4) Serve over rice or pasta. Rice is more authentic, there are a lot of minute-made rices and microwave rice varieties available. Rice cooker stuff takes much longer.

Packaging Meat to be Frozen

This entry applies to all cuts of meat, but I’m focusing on chicken as an example.

PROBLEM…
I love buying chicken on sale and/or in bulk. It’s so cheap and lasts forever in the freezer! That is, assuming you package it properly. Yes, this is a wrong way to freeze food. For the love of Mike, DO NOT put the package you bought from the grocery store straight into the freezer. It’ll burn.

You may be thinking, “But how can it burn in the freezer?”. Well, dear reader, ever heard of sublimation? Have you ever wondered how that crust of ice lined your freezer? Most likely you chucked your supermarket packaged meats in the freezer with abandon. Don’t do this. You’re pretty much freeze drying your chicken badly. While this alone won’t render the chicken inedible, it doesn’t make it pleasant to eat either. It’s a waste of money.

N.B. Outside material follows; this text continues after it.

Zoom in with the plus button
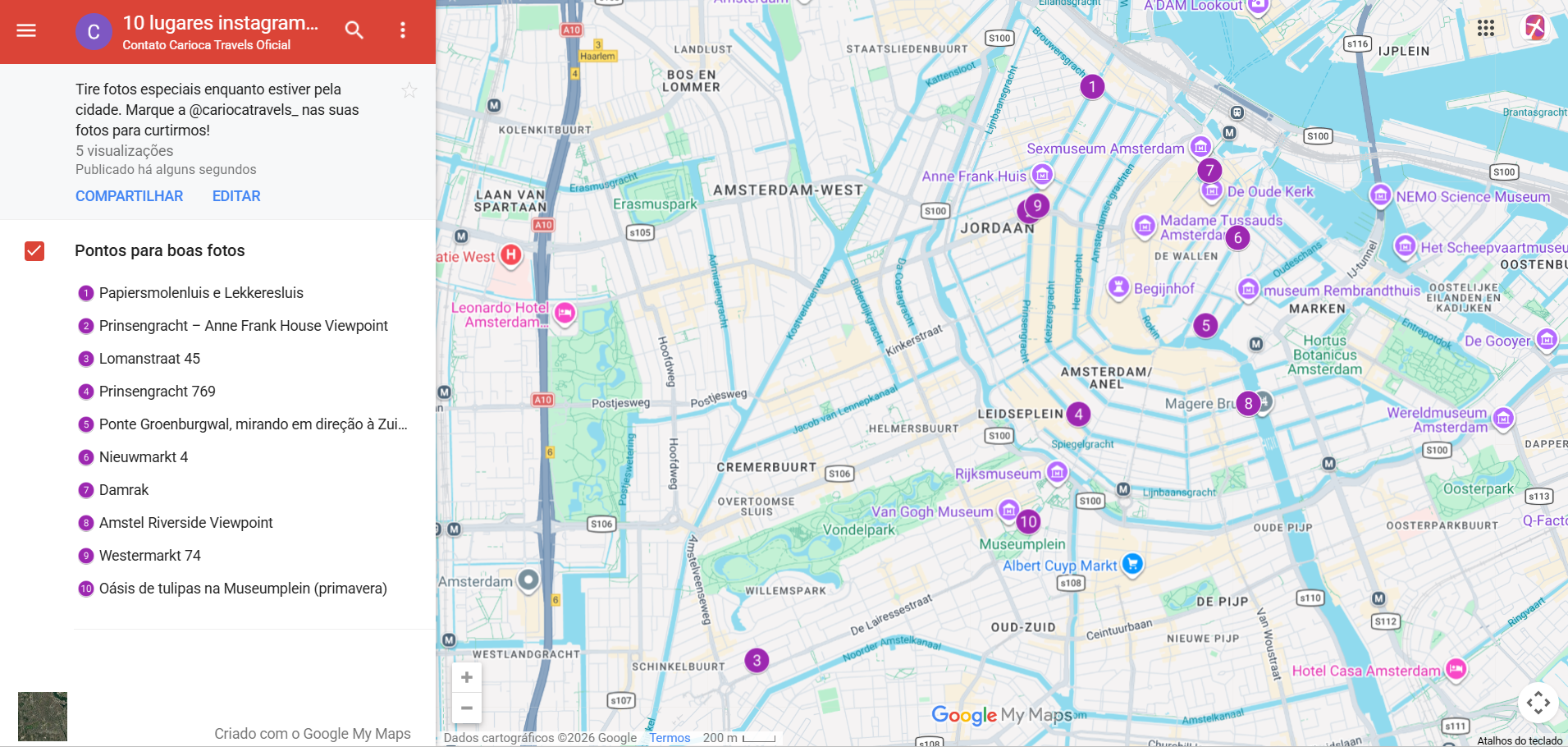Image resolution: width=1568 pixels, height=747 pixels. tap(466, 677)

The water from your chicken sublimates and forms that icy lining, which dries out the chicken. You know how matter has three states: ice, liquid, solid? Normally things have to turn to liquid before they either freeze or melt (gas to liquid to solid, or vice versa). Well, sublimation is special phenomenon when it goes straight from solid to gas without that liquid state. In this case, the water in your chicken turns into a gas where it travels out of the chicken and lingers in your freezer, and then back to a solid that lines your freezer with ice. Don’t believe me? Click here or look it up yourself! Or don’t bother re-packaging your chicken. It’s not worth fighting about. (FYI: the icy lining can also be attributed to someone leaving the freezer open).

MEET SOLUTION:
What you should be doing (at least, what I do) is taking that package apart and then putting single serve portions into freezer bags. Freezer bags are NOT the same as sandwich bags. Freezer bags are made of thicker plastic than sandwich bags and the zip closure withstands sublimation.

And when I say single serve, I mean enough for everyone you feed per meal. For example, since I just feed me and one other, I like to buy the quart sized Ziploc freezer bags and put 3 or 4 thighs or 1 or 2 chicken breasts per bag (pictured below). You may feed 5 people, so buy bigger bags (they go up to 2 gallons) so you can freeze 6 or 7 chicken breasts per bag. Use common sense and do what works for you and your family.

Qt Freezer Bags http-::ecx.images-amazon.com:images:I:515OUOT1k7L._SX300_

HOW I DO IT:
Since I believe that sublimation is a thing as well as I don’t like to spread germs around if I can help it, I like to put my chicken straight from the package whence it came into a freezer bag. I don’t see the point of rinsing it at this point of the cooking process. It’s not going to stay clean and just adds more water into the nooks and crannies to contribute to freezer burn. I also think it’s a good idea to make use of the white label. Just the date, quantity, and cut of meat that’s in the bag. It saves on future confusion/frustration.

The next step is the most important, close the zip half way and squish as much air out of the bag as possible. No air in the bag means there’s no space for the frozen water to turn to gas. Someone people even buy equipment solely for the purpose of vacuum sealing their food. I’m considering it. Then seal it before the air goes back into the bag. Voila, it can now go into the freezer and be as fresh as when you first bought it.

(BONUS) DEFROSTING:
I don’t like to defrost using warm water or the microwave. I’ve found that it cooks the outside while leaving the center frozen. Instead, I like to give it plenty of time to defrost in the refridgerator. Keep in mind that a larger bag of meat will take much longer to defrost than smaller bags, so this may not be an option for your family. I always like to keep a bag defrosting or defrosted in the freezer, since we eat a lot of chicken. Do what makes sense for your family!